Background: A comprehensive assessment of Spanish-speaking breast cancer survivors' (SSBCS) survivorship needs is lacking.
Objective: Assess SSBCS' post-treatment symptom management, psychosocial, and informational needs.
Methods: 118 telephone surveys and 25 in-person semi-structured interviews with SSBCS, and semi-structured interviews with 5 support providers and 4 physicians who serve SSBCS from 5 Northern California counties.
Results: Surveys identified the most bothersome (bothered by it in the past month "somewhat/quite a bit/a lot") physical symptoms as: joint pain, fatigue, hot flashes, numbness in hands/feet, and vaginal dryness. The most bothersome emotional symptoms were thoughts of recurrence/new cancers, depression/sadness, anxieties, and stress. Seven themes emerged from interviews: 1) unmet physical symptom management needs; 2) social support from family/friends often ends when treatment is completed; 3) challenges resuming roles; 5) sense of abandonment by health care system when treatment ends; 6) need for formal transition from active treatment to follow-up care; 6) fear of recurrence especially when obtaining follow-up care; and 7) desire for information on late effects of initial treatments and side effects of hormonal treatments. Based on survey and interview results, we present a conceptual framework for survivorship care interventions for SSBCS.
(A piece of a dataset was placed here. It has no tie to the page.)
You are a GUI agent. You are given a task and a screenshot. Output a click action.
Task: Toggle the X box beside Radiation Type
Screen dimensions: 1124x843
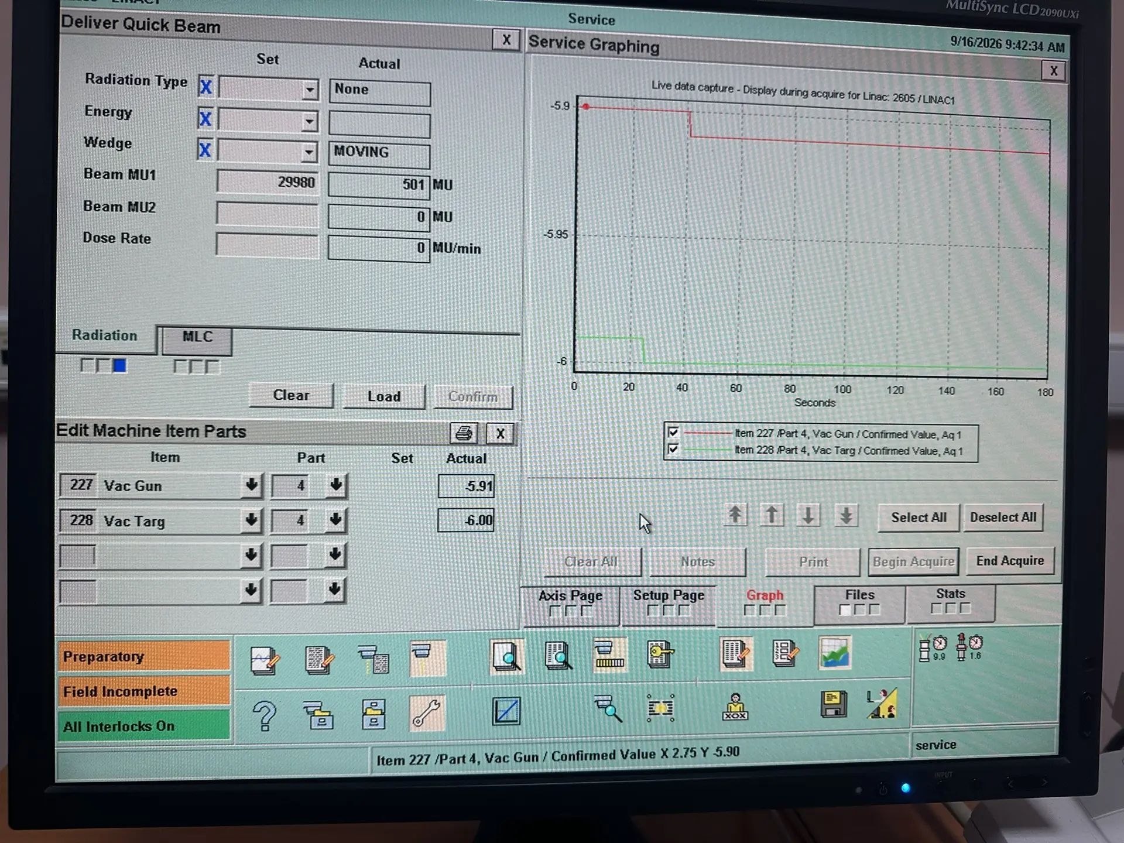point(205,87)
Limitations: Sample may not represent SSBCS' concerns seen outside of Northern California hospitals.
Conclusions: Physical and psychosocial symptoms were common. SSBCS need culturally appropriate survivorship care programs that address symptom management, psychosocial concerns, follow-up care, and healthy lifestyles.
Keywords: Latino/Hispanic; breast cancer; cancer survivorship; health disparities; quality of life.